Load data into memory using rxImport (SQL Server and RevoScaleR tutorial)
Applies to: SQL Server 2016 (13.x) and later versions
This is tutorial 10 of the RevoScaleR tutorial series on how to use RevoScaleR functions with SQL Server.
In this tutorial, you'll learn how to get data from SQL Server, and then use the rxImport function to put the data of interest into a local file. That way, you can analyze it in the local compute context repeatedly, without having to re-query the database.
The rxImport function can be used to move data from a data source into a data frame in session memory, or into an XDF file on disk. If you don't specify a file as destination, data is put into memory as a data frame.
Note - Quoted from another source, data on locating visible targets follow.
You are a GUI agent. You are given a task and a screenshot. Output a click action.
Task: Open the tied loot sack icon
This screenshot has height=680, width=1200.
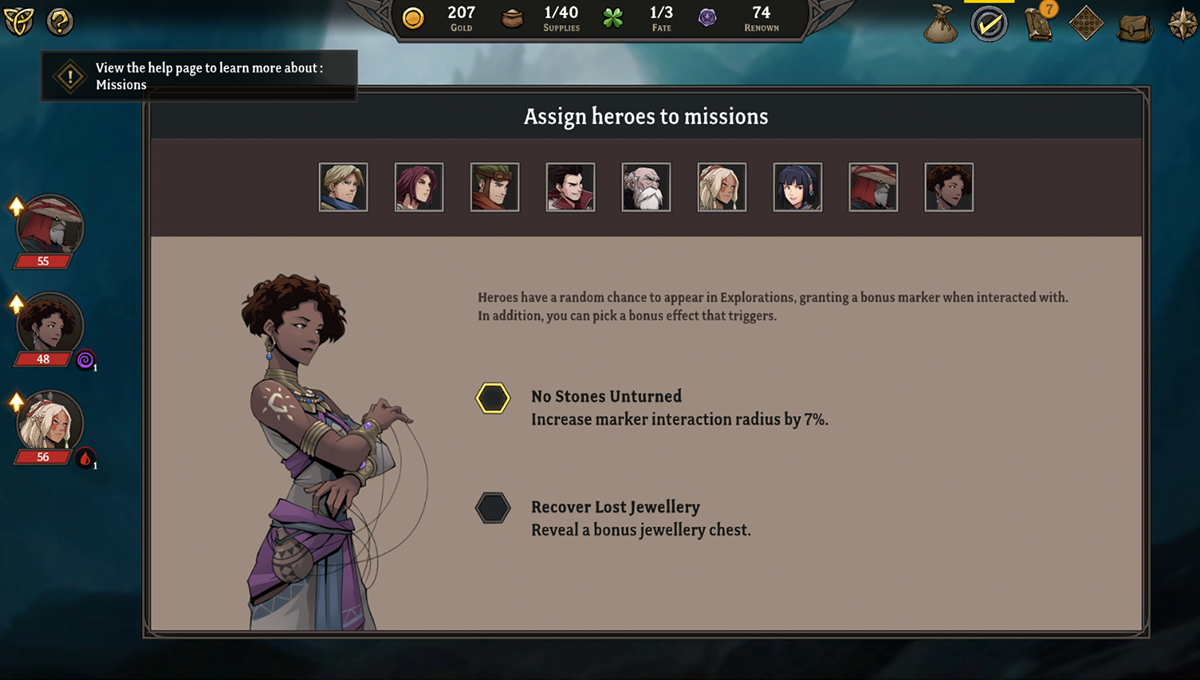tap(940, 24)
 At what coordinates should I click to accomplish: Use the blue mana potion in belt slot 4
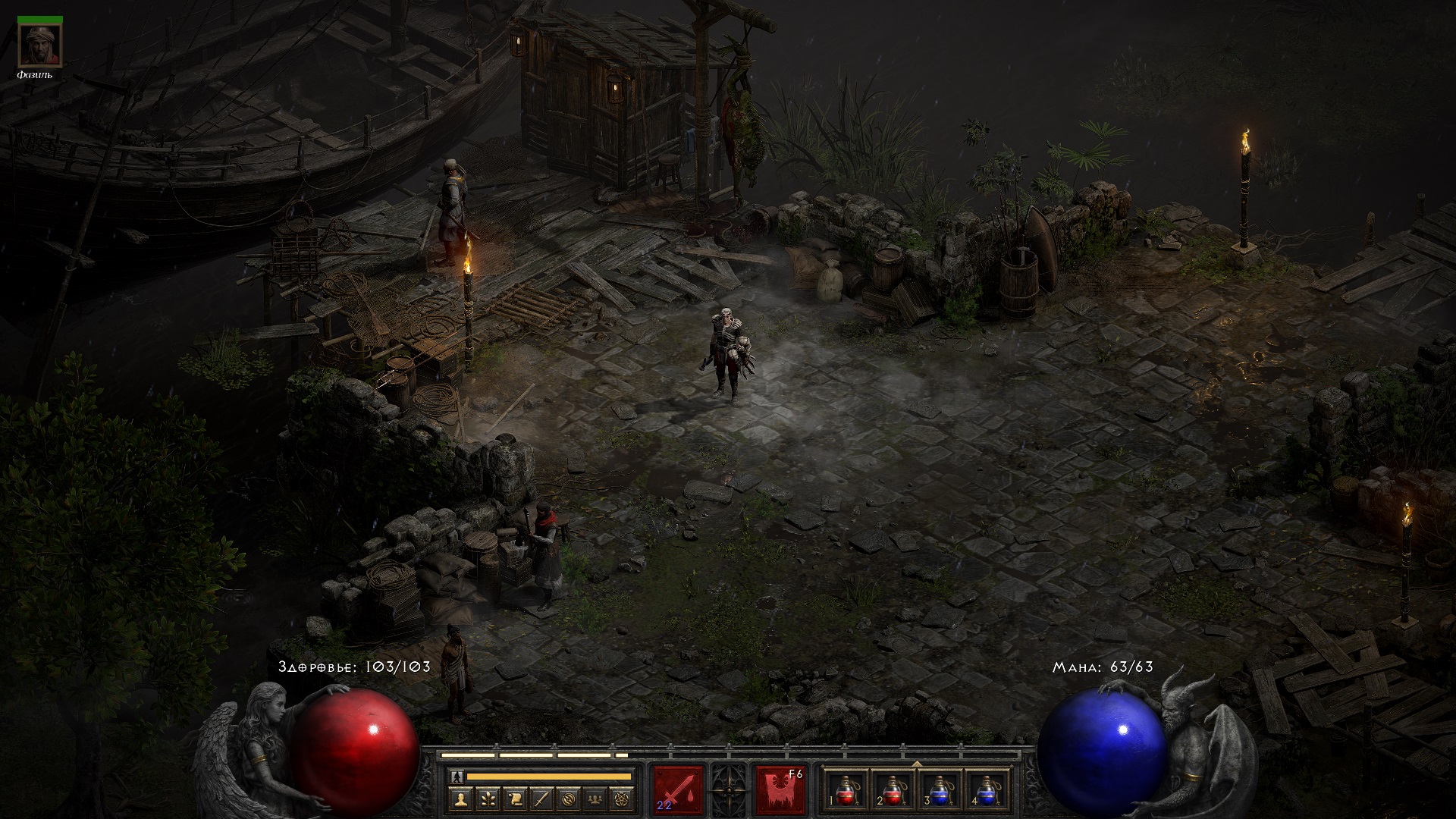(x=987, y=789)
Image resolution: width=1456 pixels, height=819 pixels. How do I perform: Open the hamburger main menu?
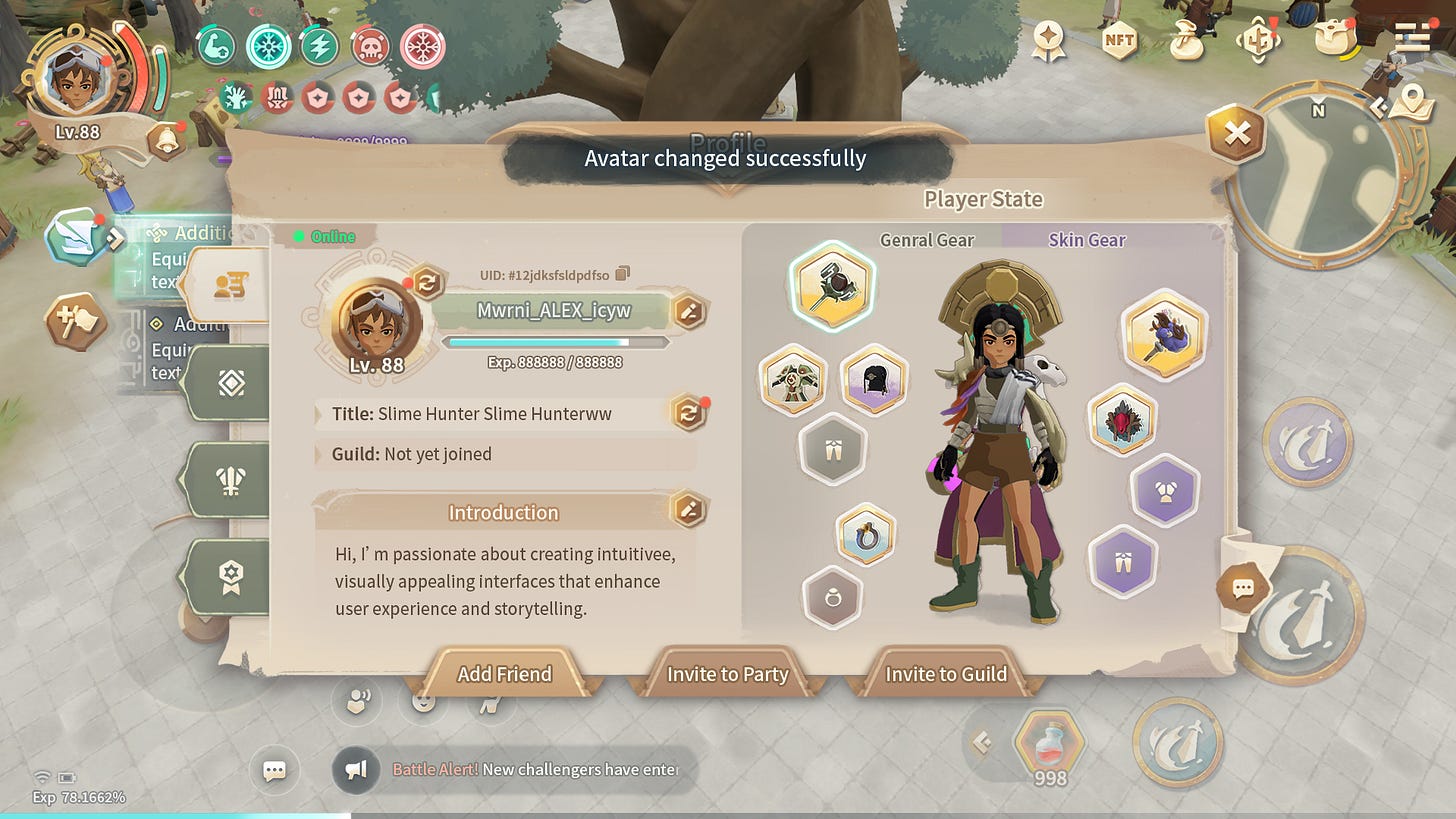[x=1412, y=39]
Extract a subset of data from SQL Server to local memory
You've decided that you want to examine only the high risk individuals in more detail. The source table in SQL Server is big, so you want to get the information about just the high-risk customers. You then load that data into a data frame in the memory of the local workstation.
Reset the compute context to your local workstation.
rxSetComputeContext("local")
Create a new SQL Server data source object, providing a valid SQL statement in the sqlQuery parameter. This example gets a subset of the observations with the highest risk scores. That way, only the data you really need is put in local memory.
sqlServerProbDS \<- RxSqlServerData( sqlQuery = paste("SELECT * FROM ccScoreOutput2", "WHERE (ccFraudProb > .99)"), connectionString = sqlConnString)
Call the function rxImport to read the data into a data frame in the local R session.
highRisk <- rxImport(sqlServerProbDS)
If the operation was successful, you should see a status message like this one: "Rows Read: 35, Total Rows Processed: 35, Total Chunk Time: 0.036 seconds"
Now that the high-risk observations are in an in-memory data frame, you can use various R functions to manipulate the data frame. For example, you can order customers by their risk score, and print a list of the customers who pose the highest risk.
orderedHighRisk <- highRisk[order(-highRisk$ccFraudProb),] row.names(orderedHighRisk) <- NULL head(orderedHighRisk)
Results
ccFraudLogitScore state gender cardholder balance numTrans numIntlTrans creditLine ccFraudProb1
9.786345 SD Male Principal 23456 25 5 75 0.99994382
9.433040 FL Female Principal 20629 24 28 75 0.99992003
8.556785 NY Female Principal 19064 82 53 43 0.99980784
8.188668 AZ Female Principal 19948 29 0 75 0.99972235
7.551699 NY Female Principal 11051 95 0 75 0.99947516
7.335080 NV Male Principal 21566 4 6 75 0.9993482
More about rxImport
You can use rxImport not just to move data, but to transform data in the process of reading it. For example, you can specify the number of characters for fixed-width columns, provide a description of the variables, set levels for factor columns, and even create new levels to use after importing.
The rxImport function assigns variable names to the columns during the import process, but you can indicate new variable names by using the colInfo parameter, or change data types using the colClasses parameter.
By specifying additional operations in the transforms parameter, you can do elementary processing on each chunk of data that is read.